SUPPLIED MATERIAL section start

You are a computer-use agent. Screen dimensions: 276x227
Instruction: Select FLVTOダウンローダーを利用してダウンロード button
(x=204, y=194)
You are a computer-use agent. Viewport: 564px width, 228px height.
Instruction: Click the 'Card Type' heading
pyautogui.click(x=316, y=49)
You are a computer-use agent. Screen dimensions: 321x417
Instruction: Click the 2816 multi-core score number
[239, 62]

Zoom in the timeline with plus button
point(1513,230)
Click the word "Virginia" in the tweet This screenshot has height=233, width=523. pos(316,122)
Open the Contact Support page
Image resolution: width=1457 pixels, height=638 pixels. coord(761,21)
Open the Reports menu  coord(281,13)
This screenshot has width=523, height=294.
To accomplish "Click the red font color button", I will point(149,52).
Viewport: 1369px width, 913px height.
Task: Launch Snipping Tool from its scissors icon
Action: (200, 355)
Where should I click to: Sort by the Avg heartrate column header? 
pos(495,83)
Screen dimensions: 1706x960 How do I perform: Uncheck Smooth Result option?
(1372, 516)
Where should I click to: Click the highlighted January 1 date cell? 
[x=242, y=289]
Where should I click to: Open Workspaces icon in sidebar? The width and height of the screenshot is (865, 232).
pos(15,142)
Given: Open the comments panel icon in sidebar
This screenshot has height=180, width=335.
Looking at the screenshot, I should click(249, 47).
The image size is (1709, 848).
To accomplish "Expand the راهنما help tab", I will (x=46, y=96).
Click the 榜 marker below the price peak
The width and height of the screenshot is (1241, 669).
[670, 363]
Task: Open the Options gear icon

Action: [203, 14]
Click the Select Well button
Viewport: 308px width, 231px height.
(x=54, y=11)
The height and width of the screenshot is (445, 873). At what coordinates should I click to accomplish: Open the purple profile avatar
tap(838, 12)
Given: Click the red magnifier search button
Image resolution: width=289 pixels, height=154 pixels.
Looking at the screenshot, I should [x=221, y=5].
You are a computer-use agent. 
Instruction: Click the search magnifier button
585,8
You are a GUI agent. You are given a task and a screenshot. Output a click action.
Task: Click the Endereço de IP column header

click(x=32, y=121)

SUPPLIED MATERIAL section end

EXERCISE:
Please transcribe every entry above exactly as it appears.

ANSWER TO THE PROBLEM:
You are a computer-use agent. Screen dimensions: 276x227
Instruction: Select FLVTOダウンローダーを利用してダウンロード button
(x=204, y=194)
You are a computer-use agent. Viewport: 564px width, 228px height.
Instruction: Click the 'Card Type' heading
pyautogui.click(x=316, y=49)
You are a computer-use agent. Screen dimensions: 321x417
Instruction: Click the 2816 multi-core score number
[239, 62]

Zoom in the timeline with plus button
point(1513,230)
Click the word "Virginia" in the tweet This screenshot has height=233, width=523. pos(316,122)
Open the Contact Support page
Image resolution: width=1457 pixels, height=638 pixels. coord(761,21)
Open the Reports menu  coord(281,13)
This screenshot has width=523, height=294.
To accomplish "Click the red font color button", I will point(149,52).
Viewport: 1369px width, 913px height.
Task: Launch Snipping Tool from its scissors icon
Action: (200, 355)
Where should I click to: Sort by the Avg heartrate column header? 
pos(495,83)
Screen dimensions: 1706x960 How do I perform: Uncheck Smooth Result option?
(1372, 516)
Where should I click to: Click the highlighted January 1 date cell? 
[x=242, y=289]
Where should I click to: Open Workspaces icon in sidebar? The width and height of the screenshot is (865, 232).
pos(15,142)
Given: Open the comments panel icon in sidebar
This screenshot has height=180, width=335.
Looking at the screenshot, I should click(249, 47).
The image size is (1709, 848).
To accomplish "Expand the راهنما help tab", I will (x=46, y=96).
Click the 榜 marker below the price peak
The width and height of the screenshot is (1241, 669).
[670, 363]
Task: Open the Options gear icon

Action: [203, 14]
Click the Select Well button
Viewport: 308px width, 231px height.
(x=54, y=11)
The height and width of the screenshot is (445, 873). At what coordinates should I click to accomplish: Open the purple profile avatar
tap(838, 12)
Given: Click the red magnifier search button
Image resolution: width=289 pixels, height=154 pixels.
Looking at the screenshot, I should [x=221, y=5].
You are a computer-use agent. 
Instruction: Click the search magnifier button
585,8
You are a GUI agent. You are given a task and a screenshot. Output a click action.
Task: Click the Endereço de IP column header

click(x=32, y=121)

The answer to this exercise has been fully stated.